_Direction_
Copy the items word for word, from the line containing "Click the Equity Ownership bullet icon" up to and including the end of the items, and leave out the pictures.

=======

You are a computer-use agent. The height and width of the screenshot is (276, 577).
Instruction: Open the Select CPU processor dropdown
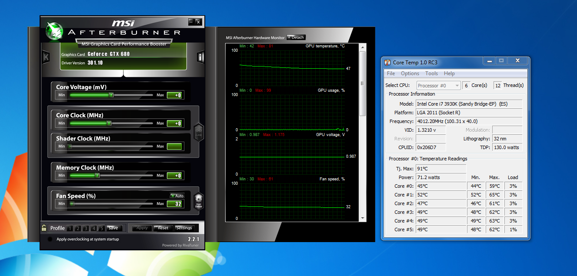tap(438, 86)
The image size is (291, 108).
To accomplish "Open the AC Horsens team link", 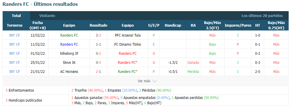I will (69, 71).
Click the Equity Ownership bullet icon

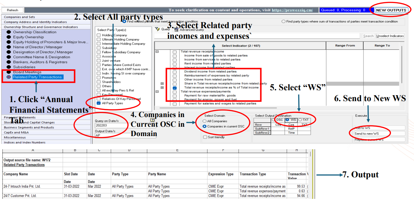9,37
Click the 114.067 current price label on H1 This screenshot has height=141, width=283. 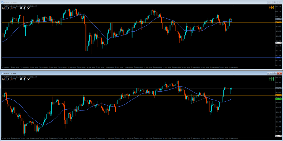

=======

_Finished answer_
Click the Equity Ownership bullet icon

9,37
Click the 114.067 current price label on H1 This screenshot has height=141, width=283. 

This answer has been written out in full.